- **Extracted records**:
"""
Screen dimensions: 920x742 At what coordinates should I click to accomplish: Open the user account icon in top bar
"""
"""
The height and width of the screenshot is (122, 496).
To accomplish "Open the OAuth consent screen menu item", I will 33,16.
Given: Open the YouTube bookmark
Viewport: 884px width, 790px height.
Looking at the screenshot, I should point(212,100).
"""
- **Task statement**: Gather each line of the records holding the string "Open".

- **Exercise result**:
Screen dimensions: 920x742 At what coordinates should I click to accomplish: Open the user account icon in top bar
To accomplish "Open the OAuth consent screen menu item", I will 33,16.
Given: Open the YouTube bookmark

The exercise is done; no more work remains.